__WHAT NEEDS TO BE DONE__. Copy the entries word for word, starting with the line that contains "Given: Switch to the 地图 tab" and going on through the end of the entries, with both ends included. Leave the pictures out of your copy.

__ENTRIES SUPPLIED__.
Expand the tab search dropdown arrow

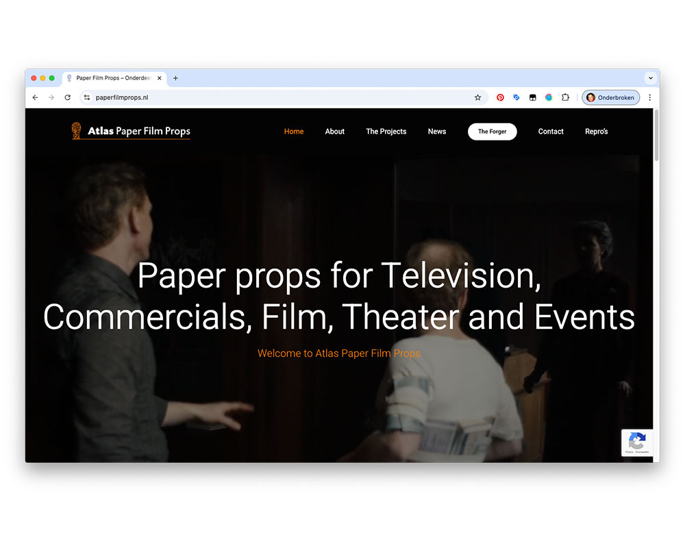tap(650, 78)
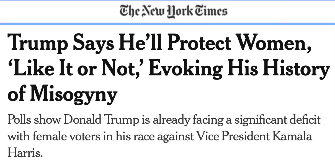Click the word 'Harris.' ending the summary
The image size is (335, 168).
[25, 153]
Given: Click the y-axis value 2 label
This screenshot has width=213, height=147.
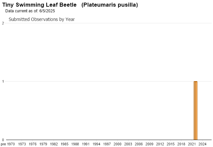Looking at the screenshot, I should pyautogui.click(x=3, y=23).
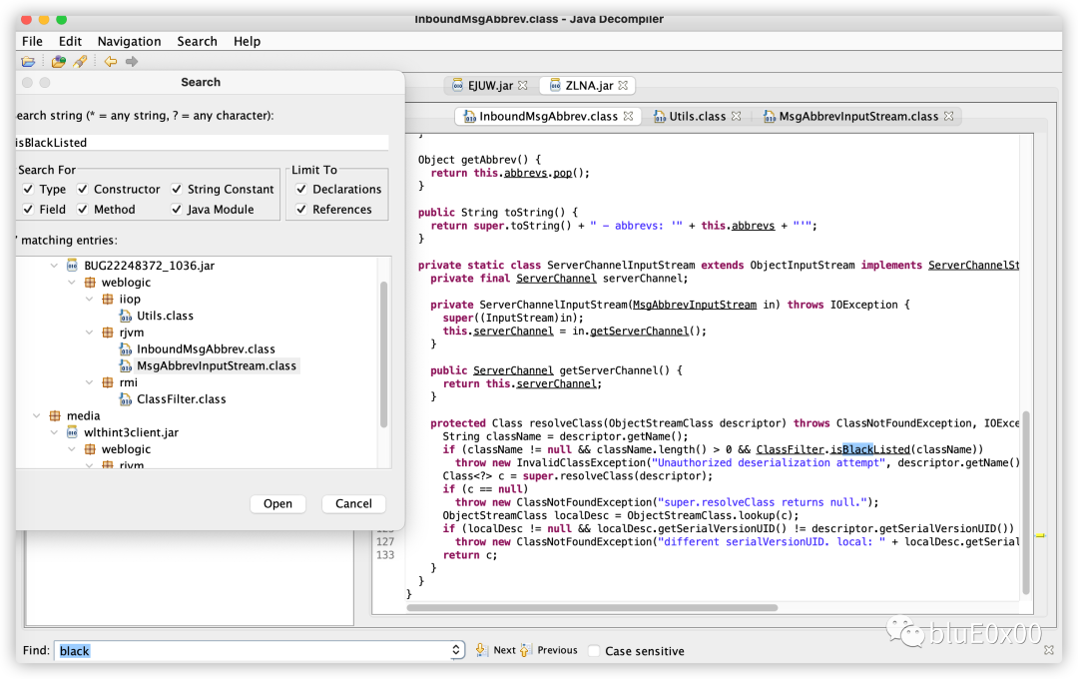Collapse the rjvm package node
Screen dimensions: 1078x679
(x=90, y=333)
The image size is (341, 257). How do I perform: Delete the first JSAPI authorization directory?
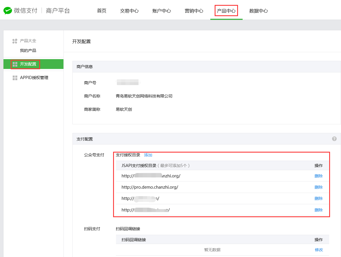click(x=318, y=176)
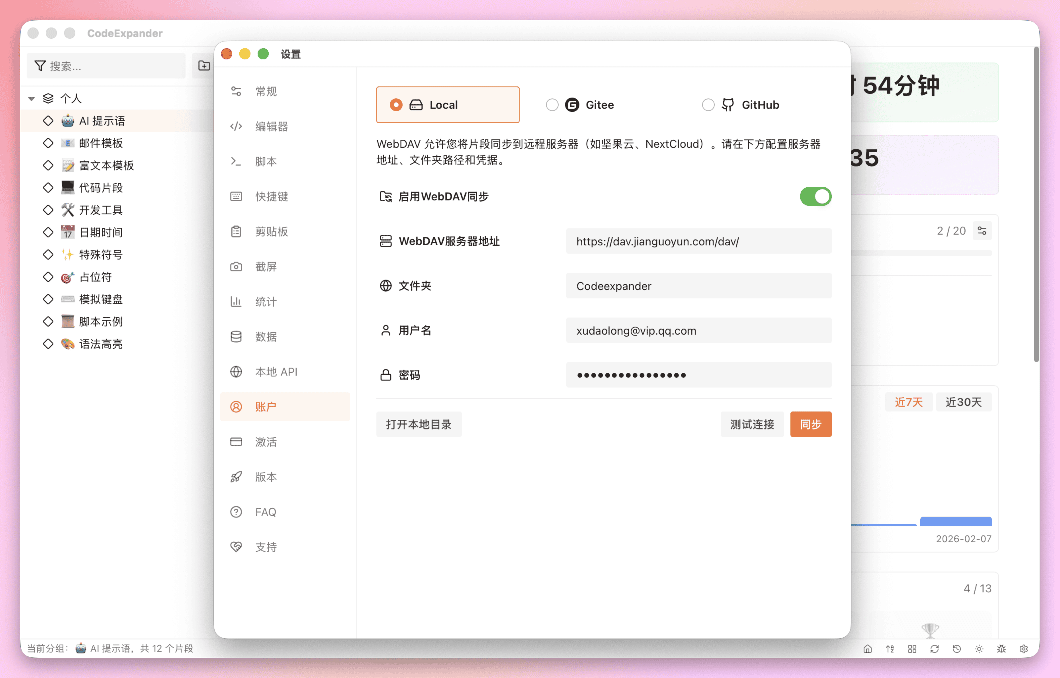Select the Gitee radio option
Viewport: 1060px width, 678px height.
coord(552,105)

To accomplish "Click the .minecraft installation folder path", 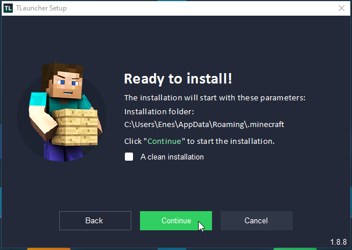I will click(204, 124).
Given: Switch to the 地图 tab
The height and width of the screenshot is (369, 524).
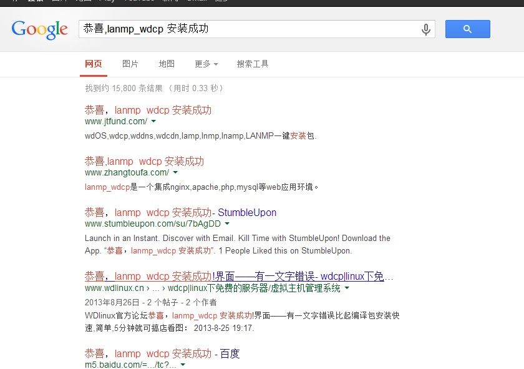Looking at the screenshot, I should tap(167, 64).
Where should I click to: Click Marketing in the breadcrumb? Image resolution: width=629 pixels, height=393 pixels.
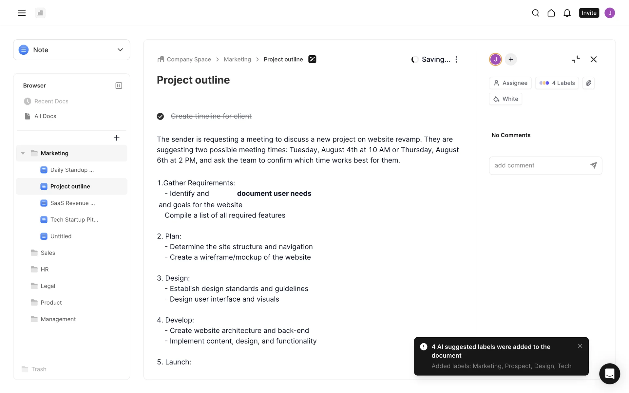(x=237, y=59)
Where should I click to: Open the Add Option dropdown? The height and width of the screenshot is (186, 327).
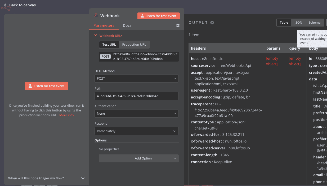[138, 158]
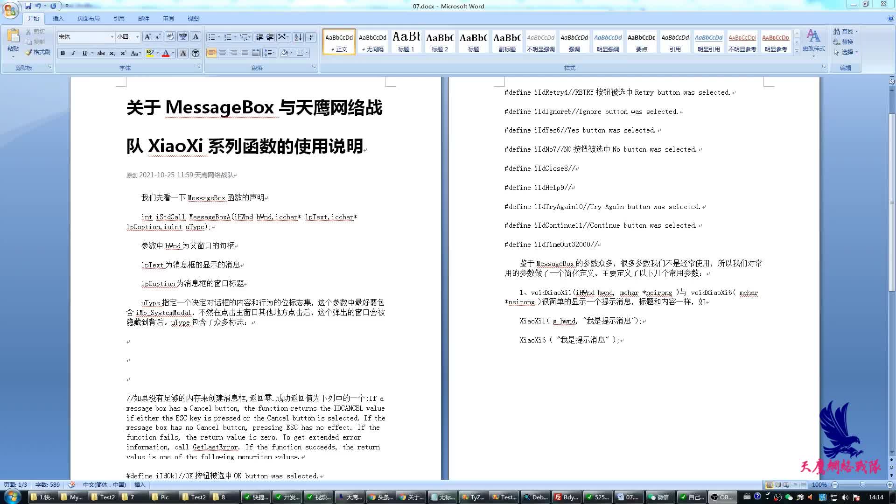
Task: Click the Sort A-Z icon
Action: click(x=298, y=37)
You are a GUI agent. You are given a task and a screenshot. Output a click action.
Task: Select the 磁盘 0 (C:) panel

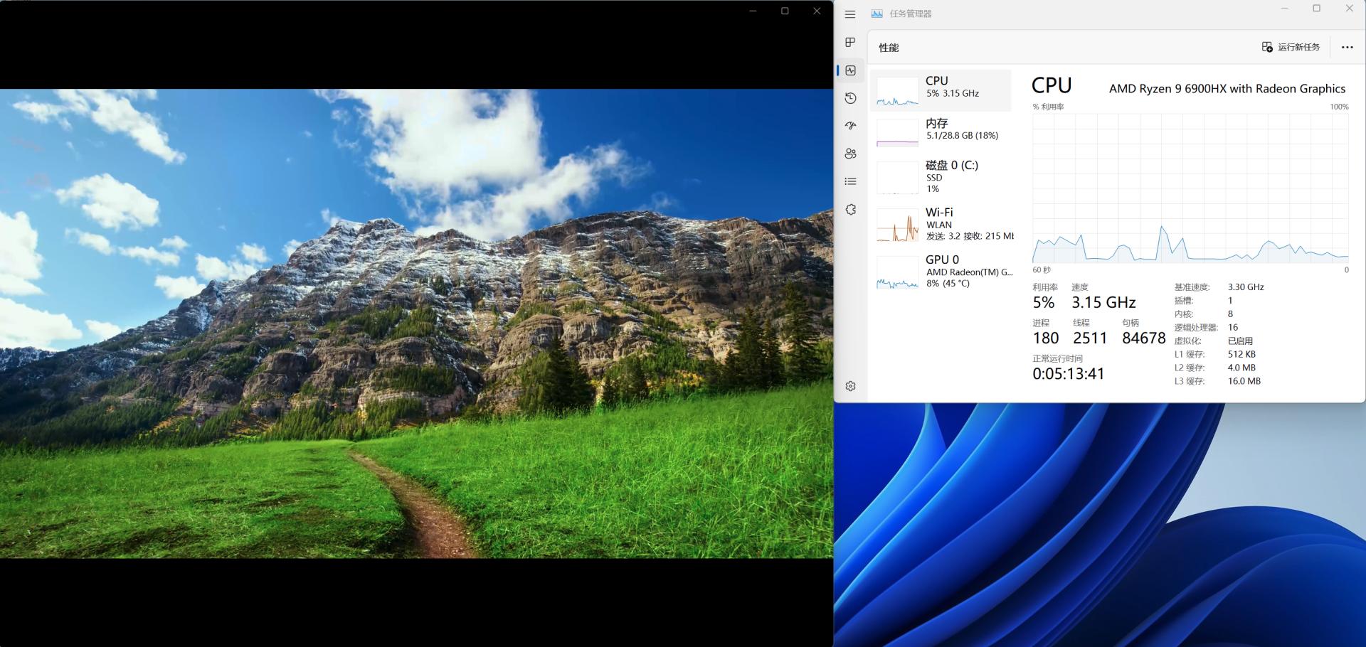tap(941, 177)
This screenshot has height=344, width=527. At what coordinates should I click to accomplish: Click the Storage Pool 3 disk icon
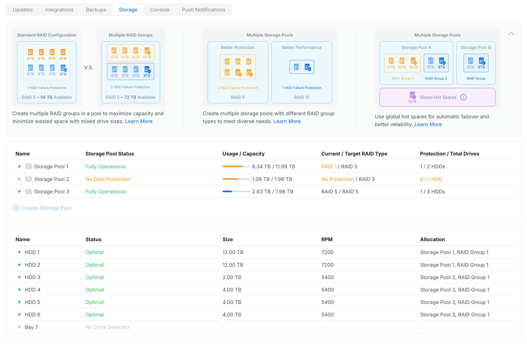(29, 192)
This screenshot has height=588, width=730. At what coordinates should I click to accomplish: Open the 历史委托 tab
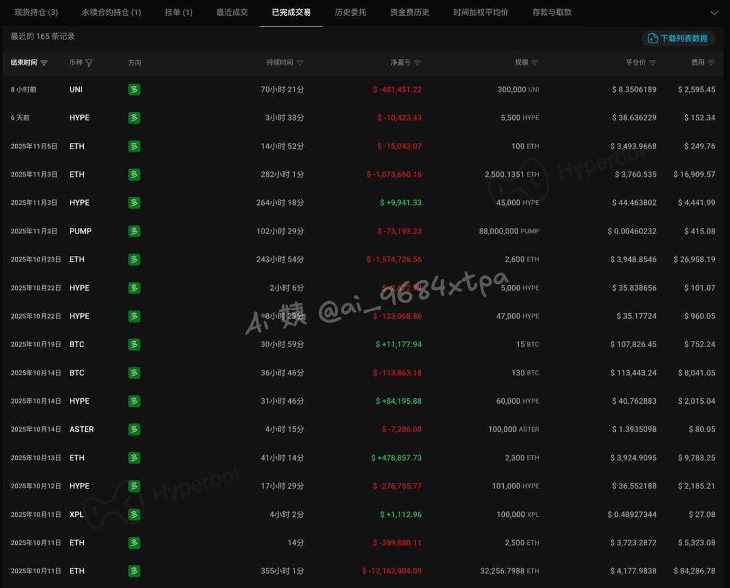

__RESULT BELOW__.
Given: Switch to the 地图 tab
The height and width of the screenshot is (369, 524).
Looking at the screenshot, I should tap(167, 64).
Where should I click to: Click Marketing in the breadcrumb? Image resolution: width=629 pixels, height=393 pixels.
(x=237, y=59)
Where should I click to: Open the Add Option dropdown? The height and width of the screenshot is (186, 327).
[138, 158]
Task: Click the Sort A-Z icon
Action: click(x=298, y=37)
You are a GUI agent. You are given a task and a screenshot. Output a click action.
Task: Select the 磁盘 0 (C:) panel

tap(941, 177)
This screenshot has height=344, width=527. At what coordinates should I click to accomplish: Click the Storage Pool 3 disk icon
(29, 192)
This screenshot has height=588, width=730. At what coordinates should I click to accomplish: Open the 历史委托 tab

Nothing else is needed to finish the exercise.